= Single-pass bore finishing =

Single-pass bore finishing is a machining process similar to honing to finish a bore, but the tool makes only a single pass. The process was originally developed to improve bore quality in cast iron workpieces.

==Process==
This process uses multiple diamond-plated, barrel-shaped tools to finish a bore. Each tool has a single layer of diamonds bonded to it, with about half of each diamond exposed. These tools are manufactured to a specific diameter and are intended only to enlarge the hole to that size.

The tools are usually mounted in a dedicated bore finishing machine, however they can also be mounted in a milling machine. In either case the tool, workpiece, or both are rotated and the tool is plunged into the bore and removed. The part is then transferred to the next station or a larger tool is mounted and a larger bore machined, and the process repeated until the desired bore geometry is reached. The number of tools required to achieve the desired bore size is dependent on the workpiece material, the amount of stock to be removed and geometrical requirements, with four to six tool pieces being common. Each tool is progressively larger than the last, but in diminishing increments; as the stock removal is reduced, so is the tool's diamond grit size.

The process is similar to honing, in that the tool follows the existing center line of the bore. To make sure the tool follows the existing center line, the tool, workpiece, or both are allowed to float. Usually just the workpiece is floated, but both pieces may be floated to get the tightest tolerances, however this greatly increases complexity. For workpieces that are larger than approximately 1 kg it may be more feasible to float the tool. The process can achieve a size tolerance of 0.001 mm and a geometry tolerance of 0.0003 mm in production.

===Machine tool===
Single-pass bore finishing is not usually done in a milling machine for several reasons. Firstly, most milling machines have only one spindle, so changing the tool more than four to six times can increase cycle times significantly. Secondly, most workpieces that require this process are made on horizontal machining centers (HMC), which reduces float-ability due to gravity. Thirdly, the lubrication may not be sufficient, which can lead to material build-up between diamonds, diminishing the tool's effectiveness. Finally, if any chips remain from previous operations they can ruin the tool.

Instead, typically a dedicated machine tool is used. It has four to eight spindles and usually a rotary table. The cycle time for this type of setup is determined by the longest individual operation, which in this situation is determined by how long it takes to plunge and retract the tool through the bore. Throughput can be increased by completing two workpieces on each cycle; this is achieved by having two identical stations for each tool size so that two workpieces can be operated on concurrently.

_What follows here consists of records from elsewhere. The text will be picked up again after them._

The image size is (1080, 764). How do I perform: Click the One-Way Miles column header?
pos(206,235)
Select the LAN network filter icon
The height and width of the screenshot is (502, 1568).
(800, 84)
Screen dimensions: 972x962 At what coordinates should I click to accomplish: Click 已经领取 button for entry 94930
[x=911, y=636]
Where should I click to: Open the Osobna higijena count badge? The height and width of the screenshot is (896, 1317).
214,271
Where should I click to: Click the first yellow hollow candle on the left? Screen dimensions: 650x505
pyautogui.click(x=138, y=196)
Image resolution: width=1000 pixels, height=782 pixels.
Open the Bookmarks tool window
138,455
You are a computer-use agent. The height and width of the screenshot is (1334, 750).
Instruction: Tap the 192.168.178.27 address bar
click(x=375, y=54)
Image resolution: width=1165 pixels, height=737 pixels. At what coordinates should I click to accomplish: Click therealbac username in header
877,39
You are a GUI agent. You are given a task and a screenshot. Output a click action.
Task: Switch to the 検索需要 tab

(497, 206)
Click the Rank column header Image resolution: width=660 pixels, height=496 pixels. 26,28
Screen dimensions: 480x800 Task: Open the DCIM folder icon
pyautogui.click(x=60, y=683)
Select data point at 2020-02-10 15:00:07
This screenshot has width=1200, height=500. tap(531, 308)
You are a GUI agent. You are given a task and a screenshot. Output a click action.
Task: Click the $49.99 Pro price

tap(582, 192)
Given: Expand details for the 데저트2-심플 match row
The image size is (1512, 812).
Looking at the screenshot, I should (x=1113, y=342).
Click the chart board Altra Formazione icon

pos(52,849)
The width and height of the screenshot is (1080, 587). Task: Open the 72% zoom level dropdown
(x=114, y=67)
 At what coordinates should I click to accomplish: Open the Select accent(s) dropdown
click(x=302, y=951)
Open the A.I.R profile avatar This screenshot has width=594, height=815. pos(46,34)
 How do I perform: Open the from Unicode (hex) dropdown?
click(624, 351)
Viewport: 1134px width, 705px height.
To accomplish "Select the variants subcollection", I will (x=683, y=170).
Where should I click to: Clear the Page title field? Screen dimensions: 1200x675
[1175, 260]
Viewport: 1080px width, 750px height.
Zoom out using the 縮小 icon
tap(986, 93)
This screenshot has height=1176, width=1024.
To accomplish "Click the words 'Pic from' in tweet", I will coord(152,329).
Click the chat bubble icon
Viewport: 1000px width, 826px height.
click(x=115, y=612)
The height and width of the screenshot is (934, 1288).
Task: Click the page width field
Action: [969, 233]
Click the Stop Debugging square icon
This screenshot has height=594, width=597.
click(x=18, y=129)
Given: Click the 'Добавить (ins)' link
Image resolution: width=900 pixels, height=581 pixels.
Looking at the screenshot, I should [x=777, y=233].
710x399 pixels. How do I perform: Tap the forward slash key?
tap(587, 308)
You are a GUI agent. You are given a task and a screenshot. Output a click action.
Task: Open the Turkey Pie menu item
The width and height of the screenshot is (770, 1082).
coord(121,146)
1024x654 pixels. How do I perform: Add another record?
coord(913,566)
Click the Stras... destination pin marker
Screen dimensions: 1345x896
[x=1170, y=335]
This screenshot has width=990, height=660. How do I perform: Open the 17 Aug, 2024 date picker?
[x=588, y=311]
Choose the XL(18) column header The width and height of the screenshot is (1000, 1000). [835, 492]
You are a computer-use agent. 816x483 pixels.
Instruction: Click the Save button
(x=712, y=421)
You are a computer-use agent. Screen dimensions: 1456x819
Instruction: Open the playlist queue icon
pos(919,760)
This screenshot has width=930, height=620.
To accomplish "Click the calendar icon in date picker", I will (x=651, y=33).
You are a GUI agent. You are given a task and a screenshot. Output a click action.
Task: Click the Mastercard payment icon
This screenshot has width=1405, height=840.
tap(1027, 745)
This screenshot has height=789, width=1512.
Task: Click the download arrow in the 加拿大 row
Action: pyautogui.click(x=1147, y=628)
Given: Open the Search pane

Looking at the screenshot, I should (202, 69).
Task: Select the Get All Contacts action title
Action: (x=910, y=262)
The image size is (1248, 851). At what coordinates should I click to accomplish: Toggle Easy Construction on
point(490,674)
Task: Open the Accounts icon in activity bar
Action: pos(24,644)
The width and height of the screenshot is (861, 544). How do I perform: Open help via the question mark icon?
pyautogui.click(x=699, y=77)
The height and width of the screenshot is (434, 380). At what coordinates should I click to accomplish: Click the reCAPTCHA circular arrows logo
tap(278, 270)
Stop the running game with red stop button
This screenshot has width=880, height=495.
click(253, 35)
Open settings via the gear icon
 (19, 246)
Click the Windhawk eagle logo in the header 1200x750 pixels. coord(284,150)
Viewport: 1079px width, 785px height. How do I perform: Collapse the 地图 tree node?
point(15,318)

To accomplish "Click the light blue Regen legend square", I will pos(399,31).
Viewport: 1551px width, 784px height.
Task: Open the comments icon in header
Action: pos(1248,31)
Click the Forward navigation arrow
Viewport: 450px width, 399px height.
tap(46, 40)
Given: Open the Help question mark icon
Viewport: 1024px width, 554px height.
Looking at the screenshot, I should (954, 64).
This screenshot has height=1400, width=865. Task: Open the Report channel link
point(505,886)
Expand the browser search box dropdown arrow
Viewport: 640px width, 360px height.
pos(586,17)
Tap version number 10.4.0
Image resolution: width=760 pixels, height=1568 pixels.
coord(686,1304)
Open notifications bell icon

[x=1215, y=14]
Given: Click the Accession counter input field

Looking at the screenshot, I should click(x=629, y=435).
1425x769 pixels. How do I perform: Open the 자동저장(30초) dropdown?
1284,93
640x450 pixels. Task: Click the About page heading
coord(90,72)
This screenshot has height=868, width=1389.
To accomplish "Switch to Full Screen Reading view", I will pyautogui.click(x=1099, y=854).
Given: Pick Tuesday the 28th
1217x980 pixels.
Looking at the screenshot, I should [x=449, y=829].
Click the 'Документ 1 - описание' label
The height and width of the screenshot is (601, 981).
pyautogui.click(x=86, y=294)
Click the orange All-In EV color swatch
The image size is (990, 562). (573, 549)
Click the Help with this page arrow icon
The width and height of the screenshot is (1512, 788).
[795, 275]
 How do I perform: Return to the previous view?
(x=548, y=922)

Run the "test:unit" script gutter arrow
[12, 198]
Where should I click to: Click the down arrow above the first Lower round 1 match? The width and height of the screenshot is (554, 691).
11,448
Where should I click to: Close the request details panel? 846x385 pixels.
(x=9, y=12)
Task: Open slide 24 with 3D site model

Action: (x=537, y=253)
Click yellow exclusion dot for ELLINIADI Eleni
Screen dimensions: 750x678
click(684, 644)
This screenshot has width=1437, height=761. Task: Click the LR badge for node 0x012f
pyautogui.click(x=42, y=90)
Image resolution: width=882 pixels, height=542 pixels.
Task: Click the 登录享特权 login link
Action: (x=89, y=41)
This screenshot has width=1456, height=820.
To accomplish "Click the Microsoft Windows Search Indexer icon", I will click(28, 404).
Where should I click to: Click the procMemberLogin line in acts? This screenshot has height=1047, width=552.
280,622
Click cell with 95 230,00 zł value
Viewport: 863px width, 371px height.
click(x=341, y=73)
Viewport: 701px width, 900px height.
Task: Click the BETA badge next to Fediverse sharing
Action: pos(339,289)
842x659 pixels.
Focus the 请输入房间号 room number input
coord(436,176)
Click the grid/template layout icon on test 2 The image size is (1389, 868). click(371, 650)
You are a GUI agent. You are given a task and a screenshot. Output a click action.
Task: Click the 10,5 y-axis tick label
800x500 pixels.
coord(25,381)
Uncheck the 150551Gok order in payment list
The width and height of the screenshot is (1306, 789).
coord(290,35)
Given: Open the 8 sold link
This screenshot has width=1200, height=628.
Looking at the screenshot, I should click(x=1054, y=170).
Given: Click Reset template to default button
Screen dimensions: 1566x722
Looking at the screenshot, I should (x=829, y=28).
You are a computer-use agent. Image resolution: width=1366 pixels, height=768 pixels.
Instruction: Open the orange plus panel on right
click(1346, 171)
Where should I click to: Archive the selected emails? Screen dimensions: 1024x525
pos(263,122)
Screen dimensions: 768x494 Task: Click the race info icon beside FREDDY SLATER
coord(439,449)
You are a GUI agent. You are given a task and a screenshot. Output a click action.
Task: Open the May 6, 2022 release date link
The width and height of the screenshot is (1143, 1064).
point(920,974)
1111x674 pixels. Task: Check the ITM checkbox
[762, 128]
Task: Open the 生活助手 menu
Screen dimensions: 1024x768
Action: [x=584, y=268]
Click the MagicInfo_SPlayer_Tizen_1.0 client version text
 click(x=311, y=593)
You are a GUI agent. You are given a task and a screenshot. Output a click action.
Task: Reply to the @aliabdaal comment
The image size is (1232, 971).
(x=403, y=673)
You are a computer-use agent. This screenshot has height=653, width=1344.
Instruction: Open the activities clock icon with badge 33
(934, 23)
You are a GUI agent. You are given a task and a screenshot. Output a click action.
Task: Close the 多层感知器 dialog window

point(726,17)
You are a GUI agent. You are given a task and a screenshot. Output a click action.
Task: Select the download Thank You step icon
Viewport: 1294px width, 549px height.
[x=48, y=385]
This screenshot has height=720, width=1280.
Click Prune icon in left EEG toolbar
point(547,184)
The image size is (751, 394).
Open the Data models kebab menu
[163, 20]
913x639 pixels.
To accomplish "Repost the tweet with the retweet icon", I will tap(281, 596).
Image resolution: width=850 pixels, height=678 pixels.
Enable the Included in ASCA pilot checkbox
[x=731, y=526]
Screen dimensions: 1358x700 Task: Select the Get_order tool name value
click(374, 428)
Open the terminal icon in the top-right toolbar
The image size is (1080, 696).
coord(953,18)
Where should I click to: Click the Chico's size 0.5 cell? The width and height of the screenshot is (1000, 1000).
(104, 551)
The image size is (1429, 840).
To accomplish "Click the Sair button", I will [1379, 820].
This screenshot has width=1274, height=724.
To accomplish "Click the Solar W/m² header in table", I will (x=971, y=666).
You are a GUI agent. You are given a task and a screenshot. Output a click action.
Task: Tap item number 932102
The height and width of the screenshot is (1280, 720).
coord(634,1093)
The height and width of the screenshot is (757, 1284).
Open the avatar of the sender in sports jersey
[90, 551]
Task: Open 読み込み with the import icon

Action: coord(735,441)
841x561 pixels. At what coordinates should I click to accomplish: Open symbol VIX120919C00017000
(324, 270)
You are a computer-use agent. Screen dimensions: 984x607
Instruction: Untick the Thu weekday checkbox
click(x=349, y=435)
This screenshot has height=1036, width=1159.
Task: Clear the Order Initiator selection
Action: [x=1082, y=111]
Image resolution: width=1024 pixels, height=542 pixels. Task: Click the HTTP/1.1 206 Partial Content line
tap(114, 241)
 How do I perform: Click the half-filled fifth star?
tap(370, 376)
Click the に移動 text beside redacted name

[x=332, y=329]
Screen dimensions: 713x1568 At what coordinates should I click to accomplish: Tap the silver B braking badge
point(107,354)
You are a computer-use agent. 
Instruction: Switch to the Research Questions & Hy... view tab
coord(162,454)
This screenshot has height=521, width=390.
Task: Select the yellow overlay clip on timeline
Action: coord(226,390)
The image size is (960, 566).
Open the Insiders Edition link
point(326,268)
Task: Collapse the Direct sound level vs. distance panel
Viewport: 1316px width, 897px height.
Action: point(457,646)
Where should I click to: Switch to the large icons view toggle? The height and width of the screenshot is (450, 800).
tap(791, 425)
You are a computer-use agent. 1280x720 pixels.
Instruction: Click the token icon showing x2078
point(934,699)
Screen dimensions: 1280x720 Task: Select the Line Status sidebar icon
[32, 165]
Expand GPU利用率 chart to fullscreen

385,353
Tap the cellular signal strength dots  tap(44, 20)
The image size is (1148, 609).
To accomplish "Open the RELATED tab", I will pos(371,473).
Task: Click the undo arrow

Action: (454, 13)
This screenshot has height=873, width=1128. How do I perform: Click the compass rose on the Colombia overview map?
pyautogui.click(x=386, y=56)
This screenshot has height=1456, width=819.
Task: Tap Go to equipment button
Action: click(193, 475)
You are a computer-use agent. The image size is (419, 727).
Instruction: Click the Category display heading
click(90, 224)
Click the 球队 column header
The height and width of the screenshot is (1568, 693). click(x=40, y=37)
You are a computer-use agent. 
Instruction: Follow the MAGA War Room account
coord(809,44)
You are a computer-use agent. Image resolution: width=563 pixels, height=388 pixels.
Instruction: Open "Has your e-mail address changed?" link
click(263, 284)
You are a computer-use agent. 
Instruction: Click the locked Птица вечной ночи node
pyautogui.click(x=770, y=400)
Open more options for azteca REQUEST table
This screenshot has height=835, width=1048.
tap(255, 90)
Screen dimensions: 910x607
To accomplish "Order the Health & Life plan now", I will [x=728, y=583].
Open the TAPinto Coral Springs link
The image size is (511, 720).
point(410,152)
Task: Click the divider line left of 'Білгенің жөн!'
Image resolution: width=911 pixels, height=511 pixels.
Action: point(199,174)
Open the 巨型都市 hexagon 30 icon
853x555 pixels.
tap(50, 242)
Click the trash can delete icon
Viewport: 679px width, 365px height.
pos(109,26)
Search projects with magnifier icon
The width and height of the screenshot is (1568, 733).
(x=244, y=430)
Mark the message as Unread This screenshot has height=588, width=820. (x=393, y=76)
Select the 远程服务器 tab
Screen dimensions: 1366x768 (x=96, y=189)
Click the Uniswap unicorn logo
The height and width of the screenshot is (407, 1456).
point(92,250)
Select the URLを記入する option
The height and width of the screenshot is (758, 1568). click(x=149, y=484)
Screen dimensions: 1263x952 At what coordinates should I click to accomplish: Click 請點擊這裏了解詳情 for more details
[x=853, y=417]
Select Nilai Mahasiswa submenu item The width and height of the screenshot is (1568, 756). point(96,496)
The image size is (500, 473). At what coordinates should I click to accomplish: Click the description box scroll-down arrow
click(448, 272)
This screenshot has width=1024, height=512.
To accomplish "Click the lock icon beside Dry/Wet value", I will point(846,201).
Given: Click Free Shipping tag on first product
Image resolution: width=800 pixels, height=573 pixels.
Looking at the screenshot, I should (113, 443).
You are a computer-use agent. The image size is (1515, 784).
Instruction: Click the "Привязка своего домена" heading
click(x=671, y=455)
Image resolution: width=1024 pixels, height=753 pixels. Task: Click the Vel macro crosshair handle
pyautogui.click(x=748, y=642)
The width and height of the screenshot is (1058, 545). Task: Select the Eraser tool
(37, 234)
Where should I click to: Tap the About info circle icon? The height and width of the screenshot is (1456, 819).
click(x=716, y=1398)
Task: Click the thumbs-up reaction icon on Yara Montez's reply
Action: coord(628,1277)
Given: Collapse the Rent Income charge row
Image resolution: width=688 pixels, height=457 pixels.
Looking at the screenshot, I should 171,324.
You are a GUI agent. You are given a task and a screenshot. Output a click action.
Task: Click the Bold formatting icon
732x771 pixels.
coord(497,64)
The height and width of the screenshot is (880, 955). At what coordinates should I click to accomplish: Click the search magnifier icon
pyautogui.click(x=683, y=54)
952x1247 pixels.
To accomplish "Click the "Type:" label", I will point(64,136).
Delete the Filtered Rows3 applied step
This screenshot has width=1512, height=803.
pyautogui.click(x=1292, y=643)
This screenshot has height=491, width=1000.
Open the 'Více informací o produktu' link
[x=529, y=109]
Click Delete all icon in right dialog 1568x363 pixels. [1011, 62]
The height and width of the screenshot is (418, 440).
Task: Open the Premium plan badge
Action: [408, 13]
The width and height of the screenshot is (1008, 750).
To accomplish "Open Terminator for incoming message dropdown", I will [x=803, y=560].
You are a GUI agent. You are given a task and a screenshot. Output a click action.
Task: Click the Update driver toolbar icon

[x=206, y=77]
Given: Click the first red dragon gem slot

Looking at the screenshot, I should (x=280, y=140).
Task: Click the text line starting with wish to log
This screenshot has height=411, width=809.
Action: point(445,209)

==Advantages and disadvantages==
There is little downtime due to tool changes because tools usually last from tens of thousands of passes to over a million. The perishable tool cost can be as low as a 0.01 USD per bore for very large quantity runs. To make the process cost effective minimum runs would be on the order of one to two hundred parts with several runs each year.

Single-pass bore finishing is not well suited for blind holes because the tool has a tapered lead on it which prevents the bottom of the hole from being finished. The process can be performed on blind holes, but it requires an alternative tool design and suitable manufacturing conditions. A better alternative is ID grinding.

Commonly processed materials include soft and hard steels, aluminum, bronze, brass, ceramics, and chrome. Note that gummy grades of stainless steel, aluminum, and all but the hardest grades of plastic are much tougher for this process. The gumminess problem can be overcome with special oil based cutting fluids. Also, the process does not work well on thin-walled workpieces owing to a tendency to expand when the tool is inserted.

This method of bore finishing is better suited for bores with relatively low length-to-diameter ratios, usually less than 2:1. However, if there are cross-holes, or other interruptions in the bore, then a ratio greater than 2:1 is possible, because swarf and fluids may be expelled via these routes. This process is also not well suited for surfaces that require cross-hatching.